In lieu of sending out already substantial catalogs periodically throughout the year as is custom, the upmarket home furnishings retailer has opted to distribute 13 separate “source books” — four “lifestyle" books and nine “category” books — all at once resulting in a hulking, shrink-wrapped beast totaling well over 3,000 pages. Just think of it as being the unwieldy lovechild of a phone book, a Sears holiday catalog circa 1988, and a beautifully produced interior design coffee table tome.
And while coming home to a 17-pound bundle of Restoration Hardware goodness sitting on the front porch (and a UPS guy collapsed in the driveway) has been a welcome sight for many dedicated RH shoppers (Hooray! Now I know what to occupy myself with for the next four weeks!), it’s also rubbed others the wrong way.
Social media outlets have been overflowing as of late with vexed Restoration Hardware catalog-receivers sharing photos and venting about the girth, weight, wastefulness, and overall ridiculousness of the retailer’s latest mailing. (Pity those who appear on the retailer’s mailing list twice.) Apparently, there’s even a Tumblr blog dedicated to the epically proportioned mailing dubbed Deforestation Hardware.
A few choice words and phrases plucked from across Twitter in reaction to the catalogs: "Criminal marketing," "PR fail," "cumbersome," "irresponsible," "furious," "overwhelmed," "assault," "appalled," "small human," "horrendous waste," "...lifts with my trainer this morning."

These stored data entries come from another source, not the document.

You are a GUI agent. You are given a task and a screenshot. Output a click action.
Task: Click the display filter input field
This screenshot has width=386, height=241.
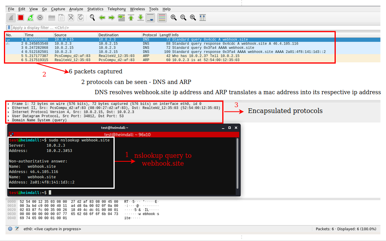(79, 27)
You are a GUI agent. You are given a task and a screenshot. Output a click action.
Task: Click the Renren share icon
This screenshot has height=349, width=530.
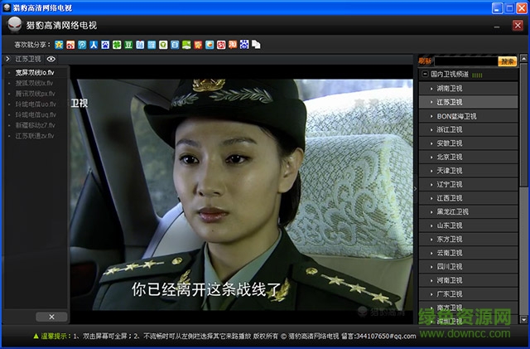94,44
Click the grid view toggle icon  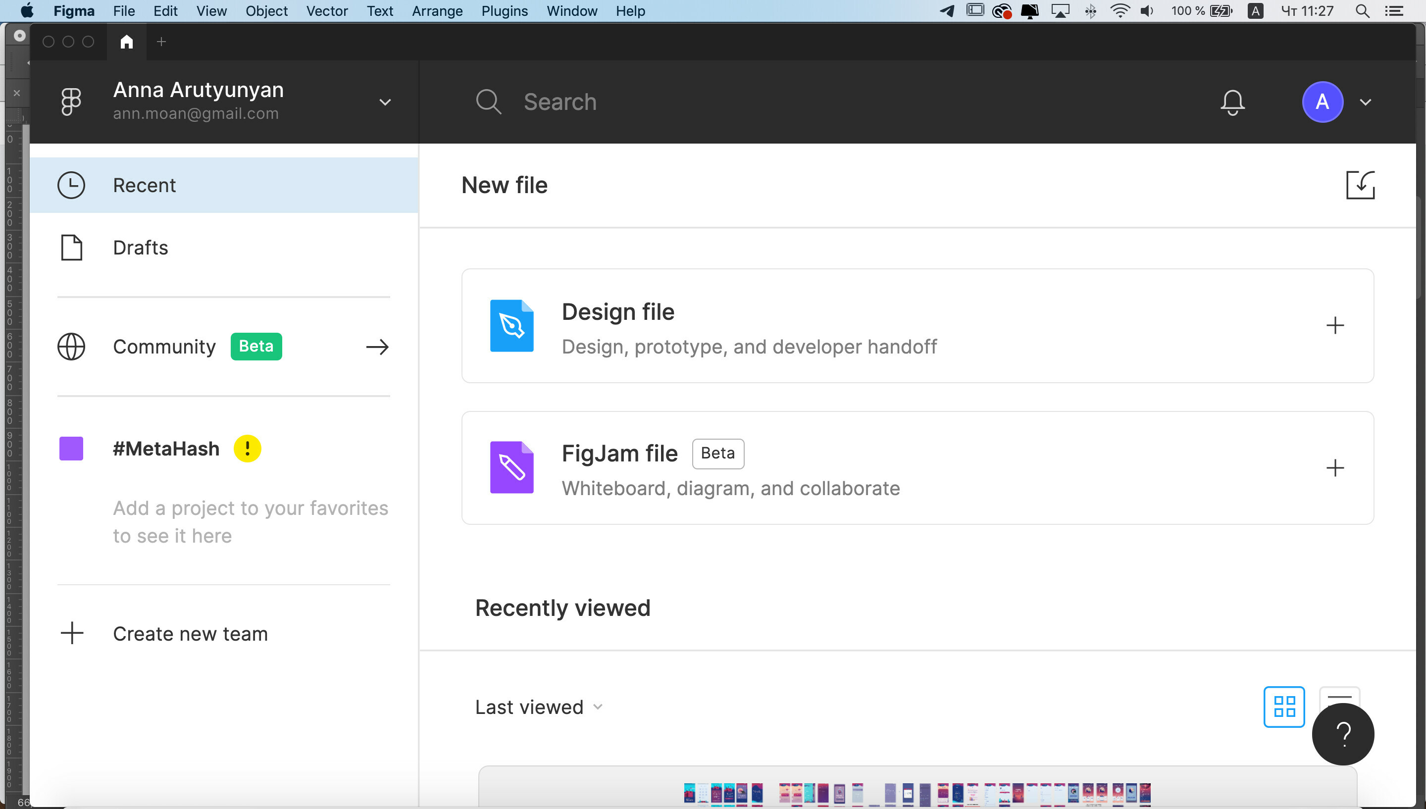point(1285,705)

Restoration Hardware, a company that’s also been accused of egregious super-sizing outside of the mail order department, claims that in terms of environmental impact, the move is actually a sustainable one.
On a page on the Restoration Hardware website dedicated to the “Source Book Sustainability Initiative,” the company outlines, in detail, why a 17-pound multi-volume mailing is more environmentally sustainable than sending out separate catalogs throughout the year. The page also notes that the source books were sent out as part of a carbon neutral partnership with UPS and that the paper used in the catalogs are FSC-certified. Also detailed is the company’s involvement with the Verso Forest Certification Grant Program.
Our 13 source books are published just once a year and shipped in a single package. These books serve as a design library for customers to reference for inspiration throughout the year.
Not listed on the Restoration Hardware website are the ways in which one can creatively reuse a weighty stack of 13 glossy catalogs. Doorstop? Footstool? Prop for a wobbly table? Vehicle lift? Cockroach killer?
I get that the transportation-related carbon footprint tied into a single large mailing may be less intensive than the carbon footprint associated with sending out smaller monthly or quarterly mailings. From a business standpoint, it makes sense. But 17 pounds of catalog at once? Although UPS didn’t deliver the 2014 Restoration Hardware encyclopedia set to my home, the whole thing strikes me as being aggressive, over-the-top, comical, and rather obscene.
I can understand why people are upset.
Restoration Hardware honcho Gary Friedman, who recently provided Apartment Therapy with additional insight into the mega-mailing and the company’s overall direction, doesn’t seem all that concerned. The Corte Madera, California-headquartered retailer recently demonstrated remarkable financial health and Friedman claims that sales have actually jumped in the weeks since the source books were unleashed despite there being a higher number of catalog opt-outs compared to this time last year — “you’d expect that because the book is twice as big.”